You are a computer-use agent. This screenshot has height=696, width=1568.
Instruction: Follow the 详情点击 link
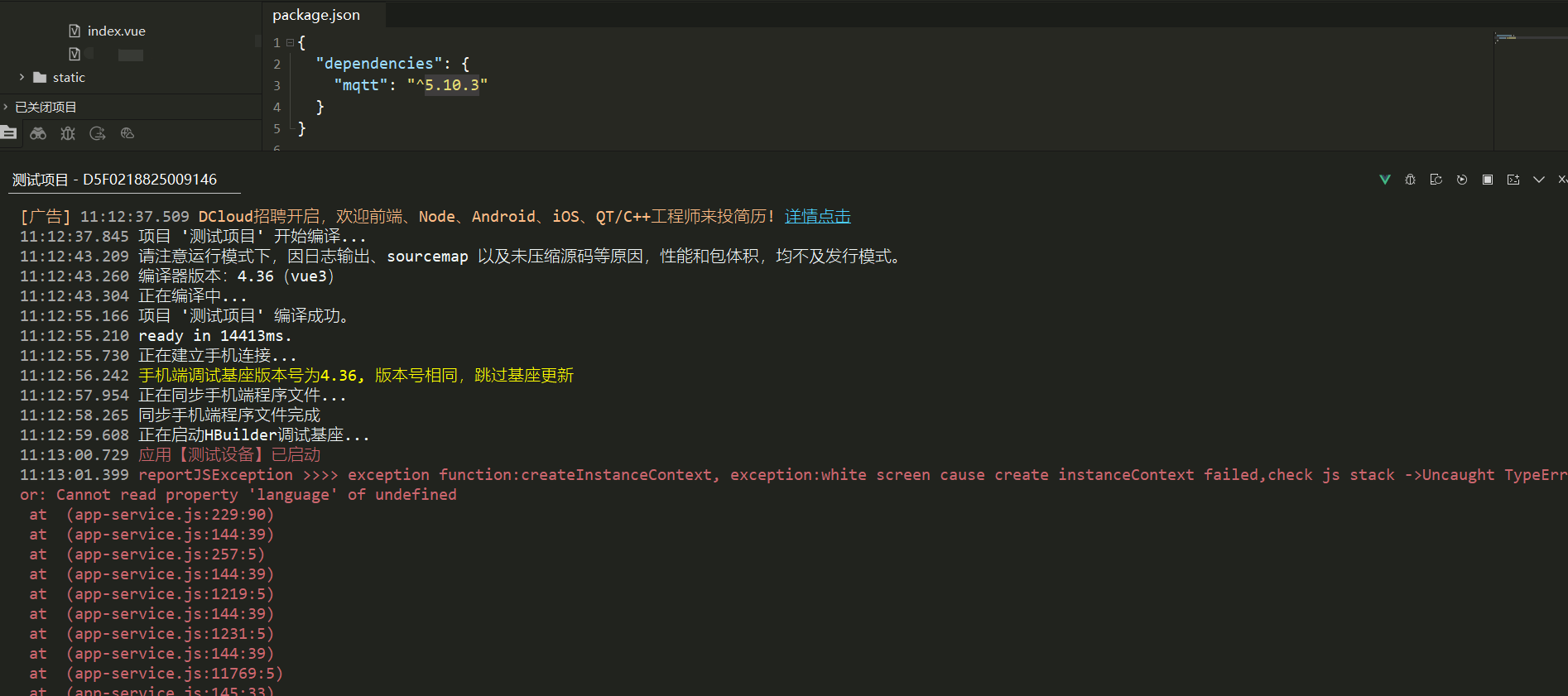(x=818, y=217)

==

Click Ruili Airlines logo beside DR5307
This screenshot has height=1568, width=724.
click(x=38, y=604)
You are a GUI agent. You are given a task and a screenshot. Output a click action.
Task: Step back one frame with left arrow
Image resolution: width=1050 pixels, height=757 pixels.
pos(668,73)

▸ **Work order**:
The string "agent" may occur in the listing; show every line where it does.

▸ **Exercise answer**:
You are a computer-use agent. This screenshot has height=696, width=1568.
You are a GUI agent. You are given a task and a screenshot. Output a click action.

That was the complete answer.